Today Calendar (Android: Free)
Today Calendar is a solid Android calendar app replacement, thoroughly embracing the flat, colorful principles of Google's Material design, while also backing up the clean interface with a variety of informative view modes and calendar features. The default view is a handy split mode that presents both a month view with color-coded event dots as well as a daily agenda. Other views include day, week, and month views, and natural language processing helps with event creation.
tinyCalendar (iOS: Free)
Tiny Calendar doesn't have all the features of big name calendar app brands, but it does have some important ones: synching with Google, iCloud, and Exchange calendars. It features natural language processing for events creation, as well as a neat, low-frills interface for easily viewing and arranging your schedule.

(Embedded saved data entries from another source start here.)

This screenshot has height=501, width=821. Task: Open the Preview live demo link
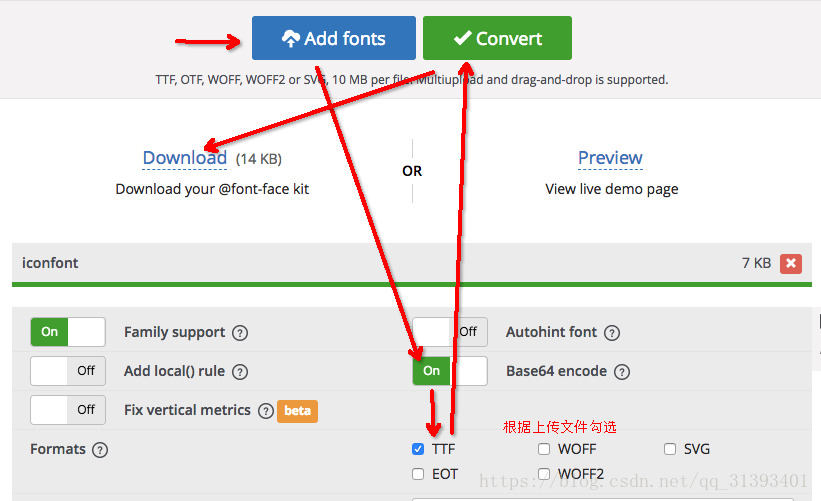pos(610,158)
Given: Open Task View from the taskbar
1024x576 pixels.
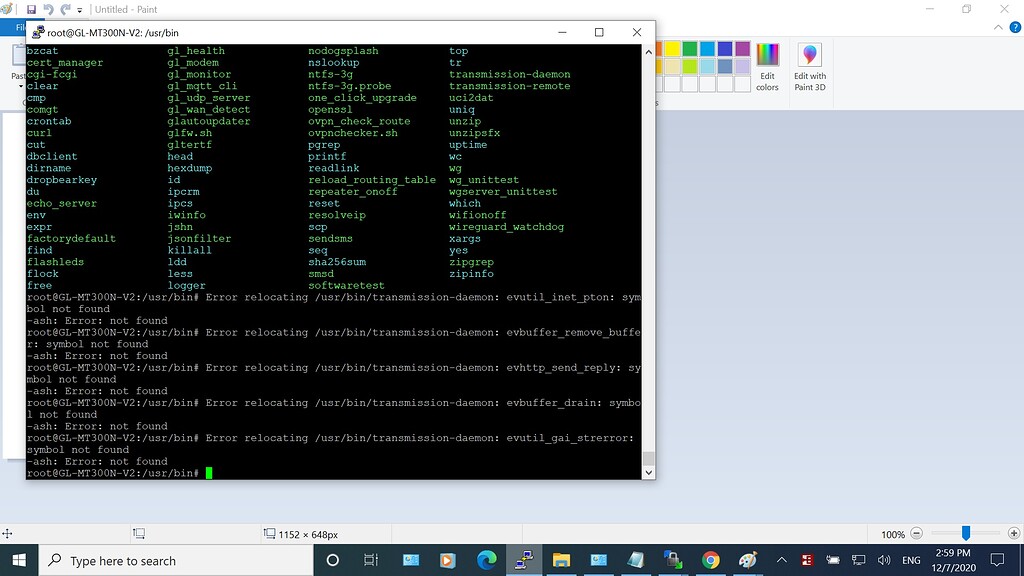Looking at the screenshot, I should click(x=371, y=561).
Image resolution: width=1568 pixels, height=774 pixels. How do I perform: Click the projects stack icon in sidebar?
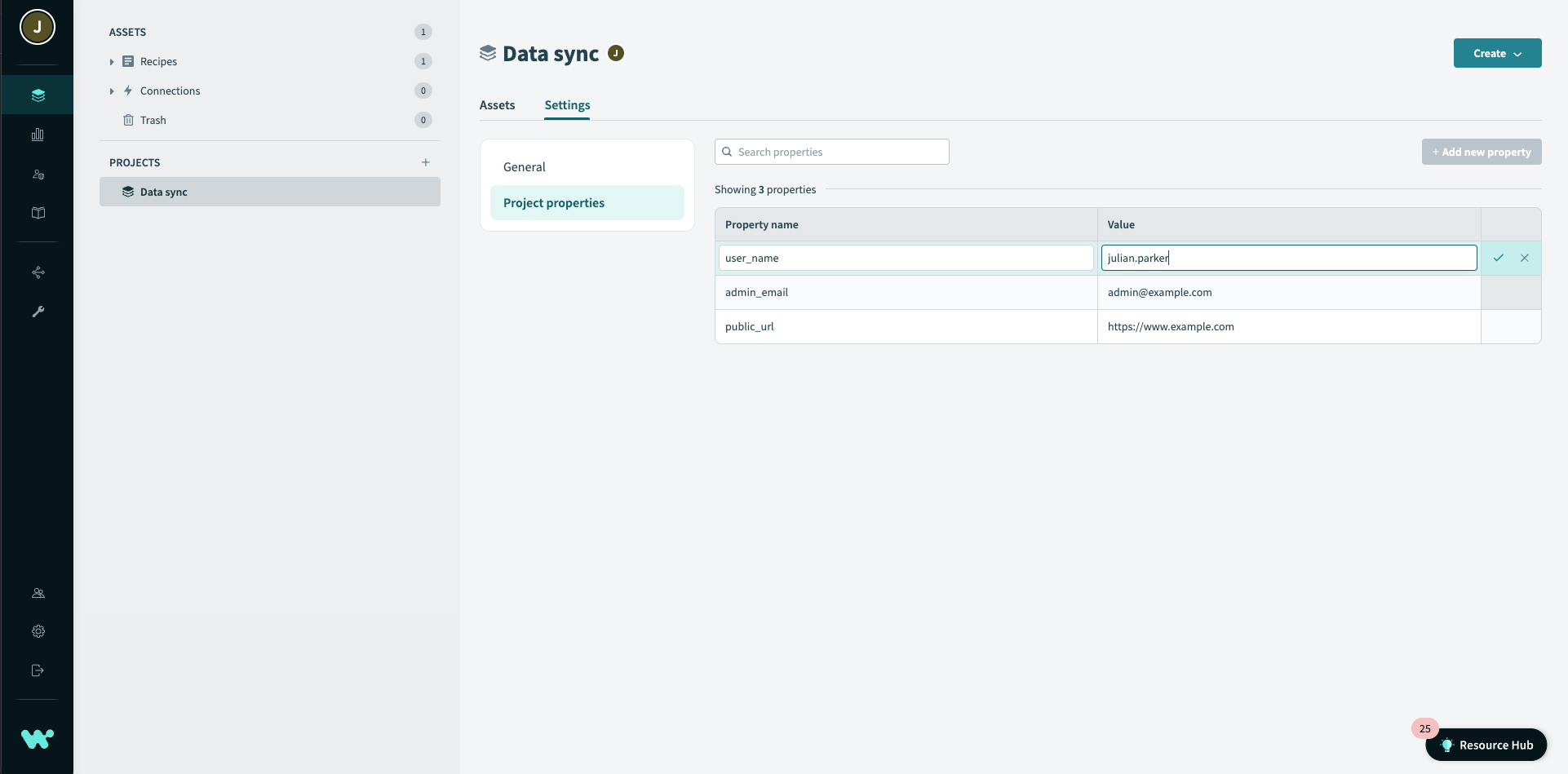point(38,95)
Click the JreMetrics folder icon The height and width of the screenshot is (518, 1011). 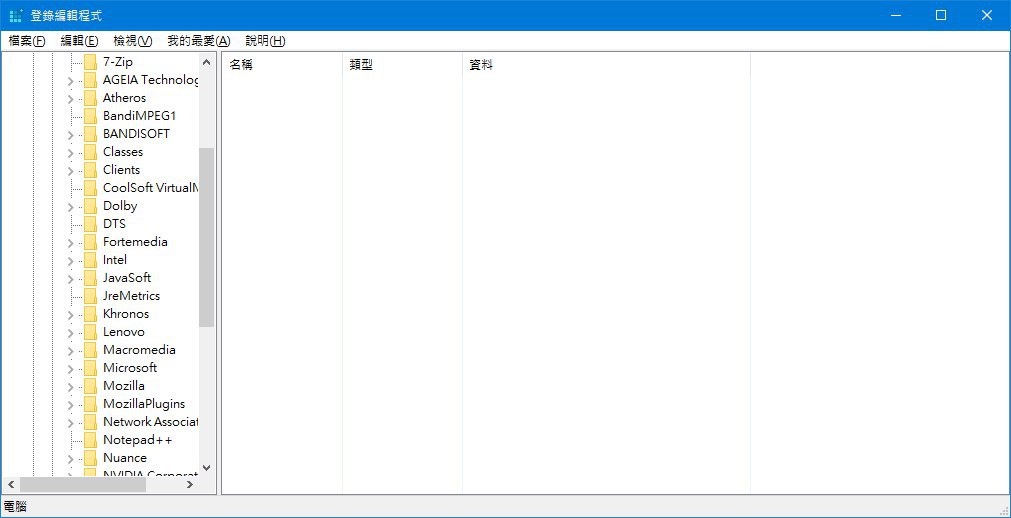pyautogui.click(x=90, y=296)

Simple Calendar (Android: Free)
If you're looking for something even more bare-bones than tinyCalendar, check out Simple Calendar, an ad-free, open source Android calendar app designed with minimum intrusiveness and permissions, without any automatic syncing or a lot of fancy settings. The app comes with a widget, recurring events features, reminders, and week numbers.
Week Calendar (iOS: $1.99/£2.99/AU$6.99 on iPad)
Week Calendar is a bit of a misnomer, as it does more than just weekly calendar viewing. There's agenda, daily, monthly, and even yearly views. A feature-rich application, Week Calendar walks a tightrope between putting the day's events in focus and swamping you with too many details. Batch edit your events, drag and drop them, search through your calendars, set complex recurring events and color-code your events for easy sorting. It can look a bit cluttered, but this old reliable still delivers a feature-rich calendar experience.